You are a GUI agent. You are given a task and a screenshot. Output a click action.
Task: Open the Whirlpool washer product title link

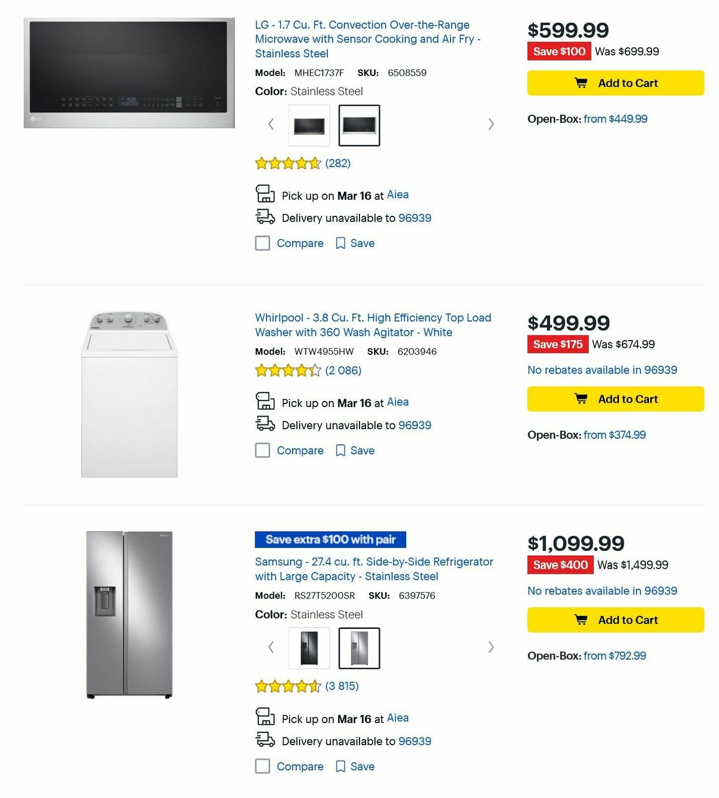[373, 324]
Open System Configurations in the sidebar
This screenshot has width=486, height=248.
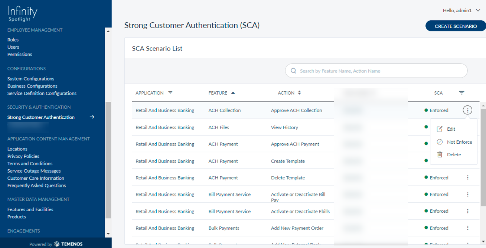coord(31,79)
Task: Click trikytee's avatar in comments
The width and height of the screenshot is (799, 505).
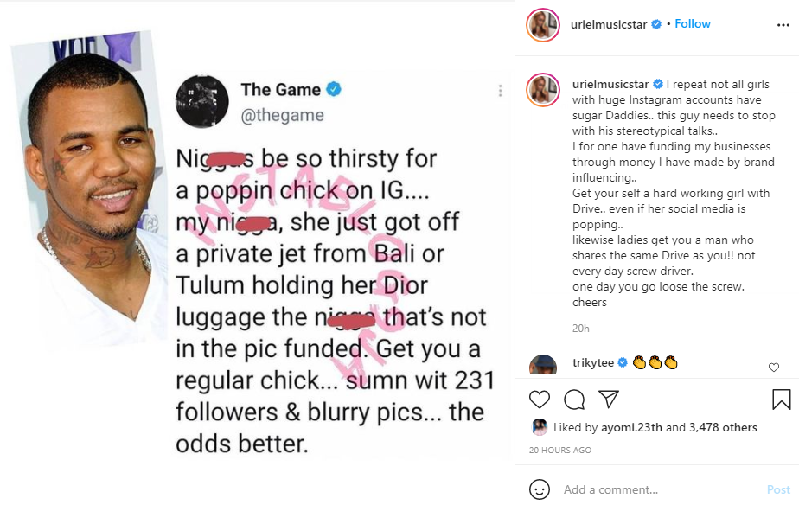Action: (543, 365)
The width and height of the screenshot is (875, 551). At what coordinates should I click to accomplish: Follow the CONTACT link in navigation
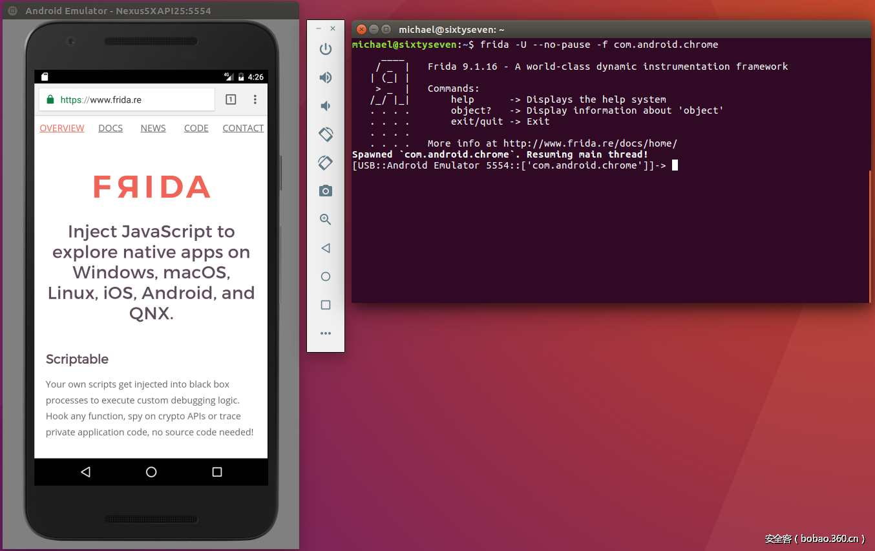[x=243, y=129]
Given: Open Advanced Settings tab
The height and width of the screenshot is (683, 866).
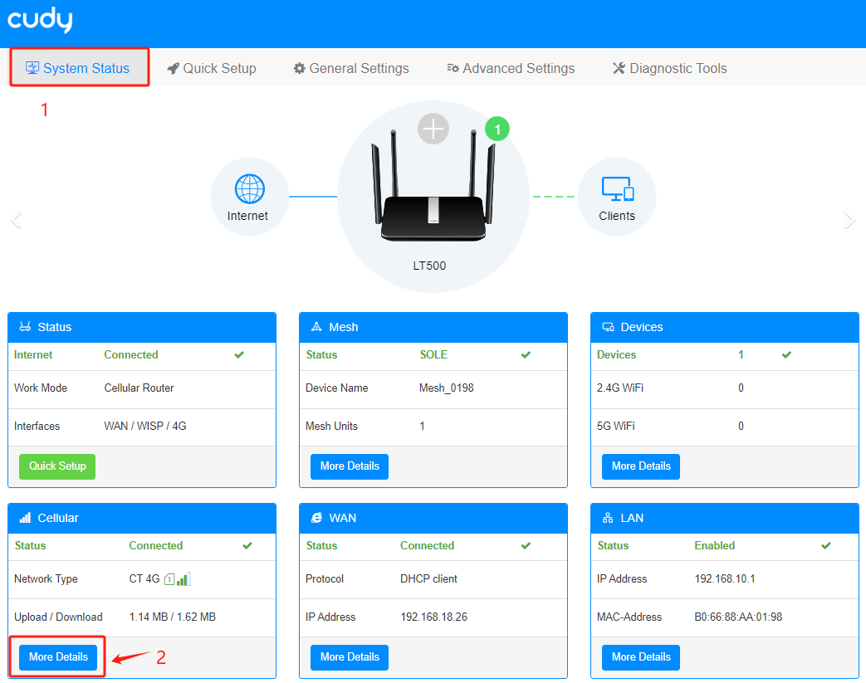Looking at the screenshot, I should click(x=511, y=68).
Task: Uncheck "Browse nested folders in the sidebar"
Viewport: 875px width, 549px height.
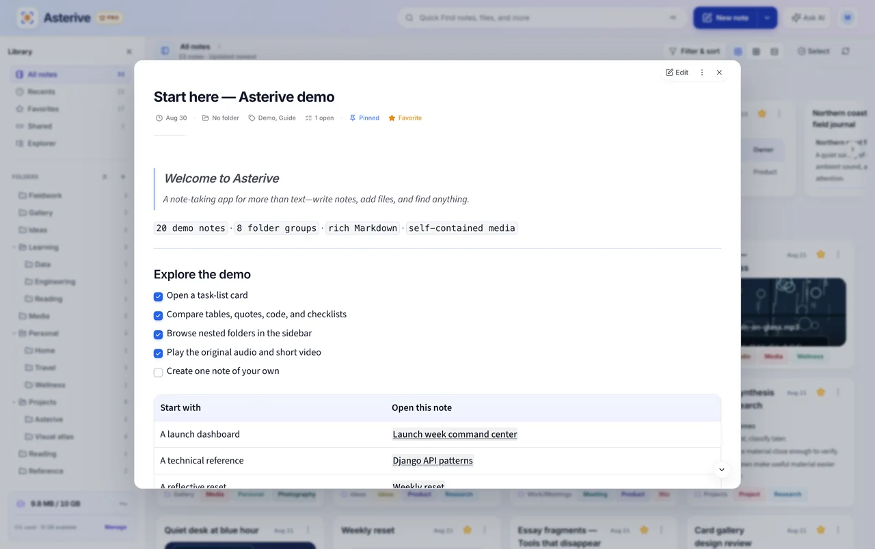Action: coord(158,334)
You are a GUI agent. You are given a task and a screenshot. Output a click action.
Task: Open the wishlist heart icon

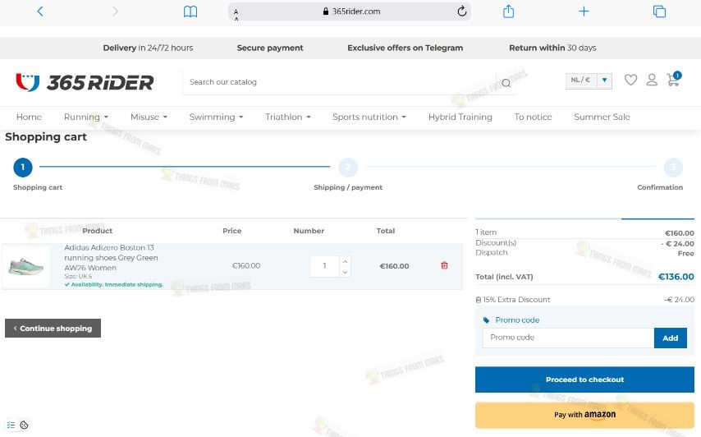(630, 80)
..............................
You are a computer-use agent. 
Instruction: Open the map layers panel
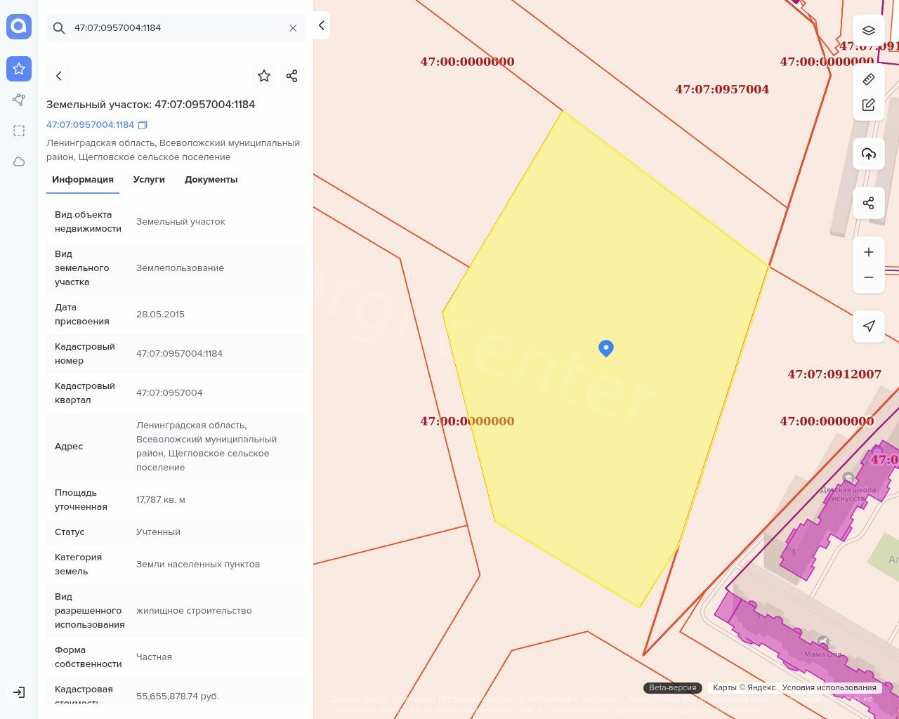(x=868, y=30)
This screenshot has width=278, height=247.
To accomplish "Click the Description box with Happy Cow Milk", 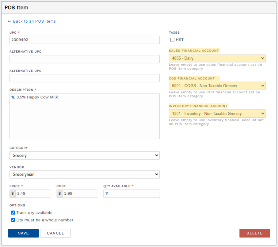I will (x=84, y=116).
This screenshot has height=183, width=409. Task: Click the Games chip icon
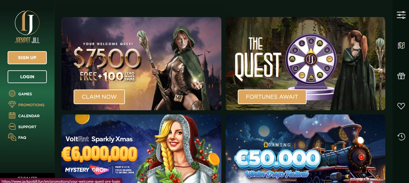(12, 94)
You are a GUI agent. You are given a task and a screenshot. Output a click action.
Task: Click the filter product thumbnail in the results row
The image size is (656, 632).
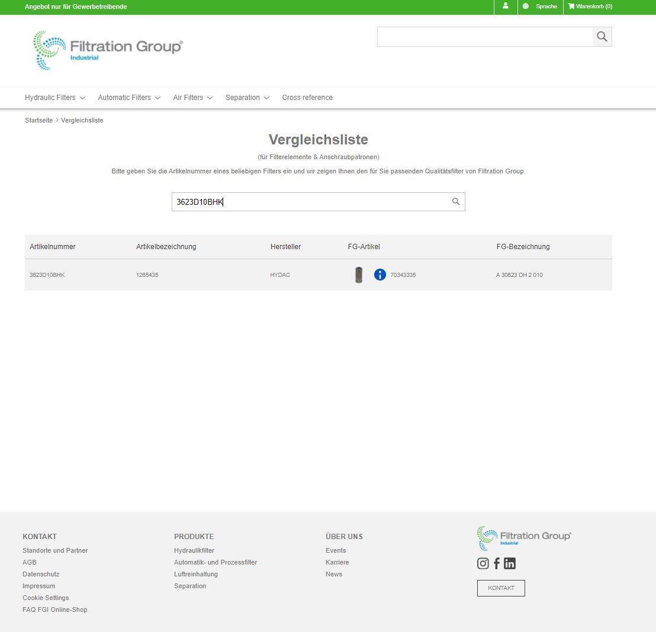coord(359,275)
..............................
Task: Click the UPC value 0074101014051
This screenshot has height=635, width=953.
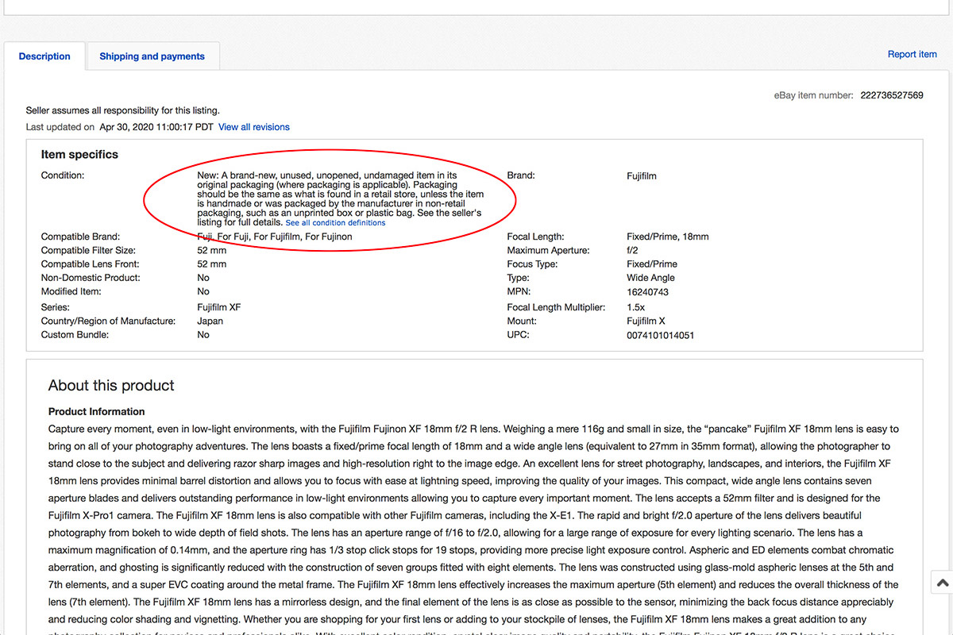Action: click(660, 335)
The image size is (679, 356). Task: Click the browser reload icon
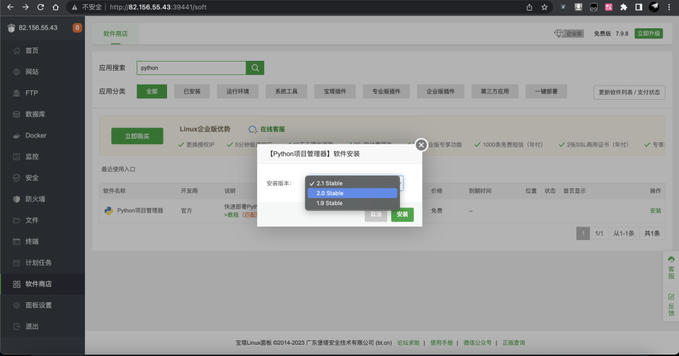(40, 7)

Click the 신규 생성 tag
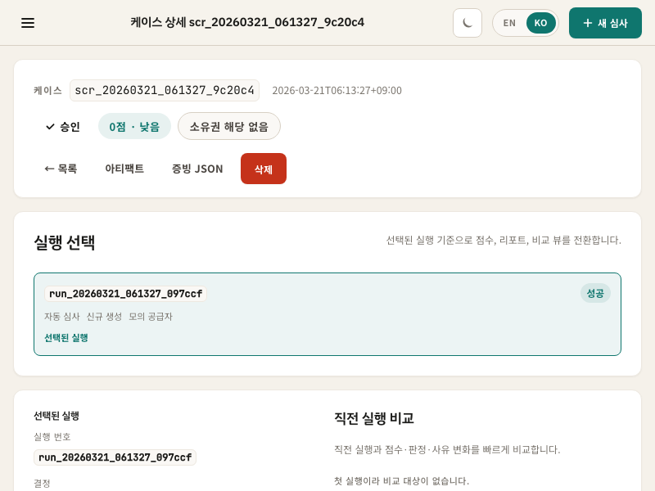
..............................
• DIRECTIONS:
Across the listing, how many lines hold "sidebar"? The answer must be the number only.

• OUTPUT:
2